**Teks Dokumen:**
++++++++

Tempat Pajak Terutang adalah di wilayah Kabupaten, Kota, atau Propinsi yang meliputi letak tanah dan bangunan.

Cara Pembayaran Pajak adalah wajib pajak membayar pajak yang terutang dengan tidak mendasarkan pada adanya surat ketetapan pajak. Pajak terutang dibayar ke kas negara melalui Kantor Pos/Bank BUMN/BUMD atau tempat pembayaran lain yang ditunjuk oleh Menteri dengan Surat Setoran Bea Perolehan Hak Atas Tanah dan Bangunan (SSB).

 
I. Cara Penghitungan BPHTB
Besarnya BPHTB terutang adalah Nilai Perolehan Objek Pajak (NPOP) dikurangi Nilai Perolehan Objek Pajak Tidak Kena Pajak (NPOPTKP) dikalikan tarif 5 % (lima persen). Secara matematis adalah;

BPHTB = 5 % X (NPOP – NPOPTKP)
Contoh;1. 
Pada tanggal 6 Januari 2006, Tuan “S” membeli tanah yang terletak di Kabupaten “XX” dengan harga Rp.50.000.000,00. NJOP PBB tahun 2006 Rp. 40.000.000,00. Mengingat NJOP lebih kecil dari harga transaksi, maka NPOP-nya sebesar Rp. 50.000.000,- Nilai Perolehan Objek Pajak Tidak Kena Pajak (NPOPTKP) untuk perolehan hak selain karena waris, atau hibah wasiat yang diterima orang pribadi yang masih dalam hubungan keluarga sedarah dalam garis keturunan lurus satu derajat ke atas atau satu derajat ke bawah dengan pemberi hibah wasiat, termasuk suami/istri, untuk Kabupaten “XX” ditetapkan sebesar Rp. 60.000.000,00. Mengingat NPOP lebih kecil dibandingkan NPOPTKP, maka perolehan hak tersebut tidak terutang Bea Perolehan Hak atas Tanah dan Bangunan.BPHTB = 5 % x (Rp. 50 juta – Rp. 60 juta)= 5 % x (0)= Rp. 0 (nihil).

++++++++

**Tugas yang Diminta:**
1. Dalam teks tentang Bea Perolehan Hak atas Tanah dan Bangunan, berapa tarif yang dikalikan dengan selisih NPOP dan NPOPTKP?
2. Sambung teks tentang Bea Perolehan Hak atas Tanah dan Bangunan, dimulai setelah kalimat terakhirnya.

++++++++

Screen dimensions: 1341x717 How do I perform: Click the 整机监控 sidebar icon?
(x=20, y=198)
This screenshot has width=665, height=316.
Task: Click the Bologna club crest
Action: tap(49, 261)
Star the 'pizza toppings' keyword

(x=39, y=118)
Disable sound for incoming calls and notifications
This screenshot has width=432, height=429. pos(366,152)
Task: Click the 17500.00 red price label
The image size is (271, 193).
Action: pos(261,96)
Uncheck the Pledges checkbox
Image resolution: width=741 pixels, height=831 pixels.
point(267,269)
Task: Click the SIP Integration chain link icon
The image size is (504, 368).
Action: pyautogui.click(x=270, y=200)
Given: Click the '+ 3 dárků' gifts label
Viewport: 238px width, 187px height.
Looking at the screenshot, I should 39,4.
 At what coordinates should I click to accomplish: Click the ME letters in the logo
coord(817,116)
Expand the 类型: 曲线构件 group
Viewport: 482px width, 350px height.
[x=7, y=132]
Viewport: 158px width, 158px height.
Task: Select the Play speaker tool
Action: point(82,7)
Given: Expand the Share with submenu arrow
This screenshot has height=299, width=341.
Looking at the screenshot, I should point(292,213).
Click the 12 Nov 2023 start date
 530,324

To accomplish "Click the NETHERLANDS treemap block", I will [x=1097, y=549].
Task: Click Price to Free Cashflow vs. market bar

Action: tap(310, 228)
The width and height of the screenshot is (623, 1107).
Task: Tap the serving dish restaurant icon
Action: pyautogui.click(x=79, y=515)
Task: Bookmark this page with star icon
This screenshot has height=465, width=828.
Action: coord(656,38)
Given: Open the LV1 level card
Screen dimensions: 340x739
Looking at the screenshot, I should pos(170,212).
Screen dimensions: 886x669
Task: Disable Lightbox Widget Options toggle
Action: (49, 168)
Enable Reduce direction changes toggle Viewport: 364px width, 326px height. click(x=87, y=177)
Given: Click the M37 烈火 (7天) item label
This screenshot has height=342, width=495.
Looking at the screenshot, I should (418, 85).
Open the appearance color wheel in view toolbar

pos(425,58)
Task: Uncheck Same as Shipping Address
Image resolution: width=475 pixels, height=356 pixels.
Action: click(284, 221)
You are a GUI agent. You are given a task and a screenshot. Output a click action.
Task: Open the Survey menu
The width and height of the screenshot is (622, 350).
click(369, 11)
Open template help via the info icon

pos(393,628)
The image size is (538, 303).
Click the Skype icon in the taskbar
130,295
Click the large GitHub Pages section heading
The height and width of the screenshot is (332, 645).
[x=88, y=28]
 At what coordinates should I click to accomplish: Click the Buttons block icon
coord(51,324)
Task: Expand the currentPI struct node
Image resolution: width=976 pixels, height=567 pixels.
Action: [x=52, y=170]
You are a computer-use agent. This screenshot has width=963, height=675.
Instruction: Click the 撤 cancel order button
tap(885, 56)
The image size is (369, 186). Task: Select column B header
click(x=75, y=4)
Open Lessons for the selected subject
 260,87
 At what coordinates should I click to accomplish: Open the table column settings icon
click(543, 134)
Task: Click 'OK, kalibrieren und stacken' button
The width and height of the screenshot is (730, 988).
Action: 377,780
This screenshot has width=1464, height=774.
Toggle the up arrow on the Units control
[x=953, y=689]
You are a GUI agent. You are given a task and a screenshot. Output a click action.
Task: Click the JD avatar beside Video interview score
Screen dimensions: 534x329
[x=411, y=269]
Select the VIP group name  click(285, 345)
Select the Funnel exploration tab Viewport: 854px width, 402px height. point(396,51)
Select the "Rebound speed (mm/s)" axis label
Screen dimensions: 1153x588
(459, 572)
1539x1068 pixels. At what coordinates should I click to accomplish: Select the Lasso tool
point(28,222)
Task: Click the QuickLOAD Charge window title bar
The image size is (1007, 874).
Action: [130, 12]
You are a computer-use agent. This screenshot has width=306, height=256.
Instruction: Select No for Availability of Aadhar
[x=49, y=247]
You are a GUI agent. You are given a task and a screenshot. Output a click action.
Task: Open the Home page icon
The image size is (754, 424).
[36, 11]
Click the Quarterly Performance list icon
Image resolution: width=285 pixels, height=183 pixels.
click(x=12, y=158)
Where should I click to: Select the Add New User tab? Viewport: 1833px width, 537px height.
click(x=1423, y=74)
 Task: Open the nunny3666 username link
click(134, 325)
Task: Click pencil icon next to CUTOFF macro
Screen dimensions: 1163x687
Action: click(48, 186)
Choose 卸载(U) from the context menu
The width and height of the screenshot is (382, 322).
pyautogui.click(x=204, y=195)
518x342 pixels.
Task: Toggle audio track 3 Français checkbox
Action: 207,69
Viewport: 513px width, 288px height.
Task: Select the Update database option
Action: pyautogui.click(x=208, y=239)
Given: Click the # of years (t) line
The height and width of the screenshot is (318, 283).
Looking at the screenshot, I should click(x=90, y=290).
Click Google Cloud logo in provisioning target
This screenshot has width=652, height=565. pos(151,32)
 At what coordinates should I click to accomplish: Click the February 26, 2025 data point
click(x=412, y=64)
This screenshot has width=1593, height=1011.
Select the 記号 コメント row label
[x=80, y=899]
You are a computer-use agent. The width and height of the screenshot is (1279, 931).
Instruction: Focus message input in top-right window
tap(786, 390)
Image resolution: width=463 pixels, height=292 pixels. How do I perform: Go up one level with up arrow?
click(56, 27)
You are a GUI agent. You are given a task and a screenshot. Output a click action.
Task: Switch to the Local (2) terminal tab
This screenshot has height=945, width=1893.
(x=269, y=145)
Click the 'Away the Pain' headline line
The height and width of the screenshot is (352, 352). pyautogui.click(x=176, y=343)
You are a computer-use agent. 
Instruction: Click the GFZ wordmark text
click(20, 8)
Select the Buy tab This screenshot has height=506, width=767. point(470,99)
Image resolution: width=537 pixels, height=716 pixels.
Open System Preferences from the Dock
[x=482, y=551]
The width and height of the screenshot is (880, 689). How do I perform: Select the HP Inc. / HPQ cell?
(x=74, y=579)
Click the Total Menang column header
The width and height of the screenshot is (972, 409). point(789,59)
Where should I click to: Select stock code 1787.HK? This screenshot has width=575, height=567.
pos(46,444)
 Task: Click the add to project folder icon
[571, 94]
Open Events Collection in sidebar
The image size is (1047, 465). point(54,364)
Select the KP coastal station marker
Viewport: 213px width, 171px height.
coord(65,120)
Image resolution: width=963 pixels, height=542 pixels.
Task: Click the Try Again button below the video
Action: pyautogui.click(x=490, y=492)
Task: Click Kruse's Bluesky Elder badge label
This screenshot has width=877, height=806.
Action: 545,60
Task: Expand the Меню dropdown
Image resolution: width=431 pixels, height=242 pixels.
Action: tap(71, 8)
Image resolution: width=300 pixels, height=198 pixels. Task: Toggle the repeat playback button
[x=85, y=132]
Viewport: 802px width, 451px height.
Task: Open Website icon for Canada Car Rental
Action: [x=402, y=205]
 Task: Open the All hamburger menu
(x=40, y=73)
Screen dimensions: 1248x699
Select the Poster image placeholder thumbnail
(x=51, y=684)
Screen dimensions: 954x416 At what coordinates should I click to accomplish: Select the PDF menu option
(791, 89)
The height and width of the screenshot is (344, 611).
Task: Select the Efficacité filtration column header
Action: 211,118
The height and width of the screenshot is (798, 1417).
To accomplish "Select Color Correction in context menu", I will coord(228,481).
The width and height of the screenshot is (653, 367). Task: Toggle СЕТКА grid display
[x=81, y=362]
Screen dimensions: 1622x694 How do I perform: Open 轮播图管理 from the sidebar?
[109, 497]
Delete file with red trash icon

++++++++

**Hasil Tiap Tugas:**
1. Tarifnya 5 % (lima persen).

2.
Contoh 2. 
Pada tanggal 7 Januari 2006, Nyonya “D” membeli tanah dan bangunan yang terletak di Kabupaten “XX” dengan harga Rp. 90.000.000,- NJOP PBB tahun 2006 adalah Rp. 100.000.000,00. Sehingga besarnya NPOP adalah Rp. 100.000.000.-. NPOPTKP untuk perolehan hak selain karena waris, atau hibah wasiat yang diterima orang pribadi yang masih dalam hubungan keluarga sedarah dalam garis keturunan lurus satu derajat ke atas atau satu derajat ke bawah dengan pemberi hibah wasiat, termasuk suami/istri, untuk Kabupaten “XX” ditetapkan sebesar Rp. 60.000.000,00. Besarnya Nilai Perolehan Objek Pajak Kena Pajak (NPOPKP) adalah Rp. 100.000.000,00 dikurangi Rp. 60.000.000,00 sama dengan Rp. 40.000.000,00, maka perolehan hak tersebut terutang Bea Perolehan Hak atas Tanah dan Bangunan.BPHTB = 5 % x (Rp. 100 – Rp. 60) juta= 5 % x ( Rp. 40) juta= Rp. 2 juta .

Contoh 3.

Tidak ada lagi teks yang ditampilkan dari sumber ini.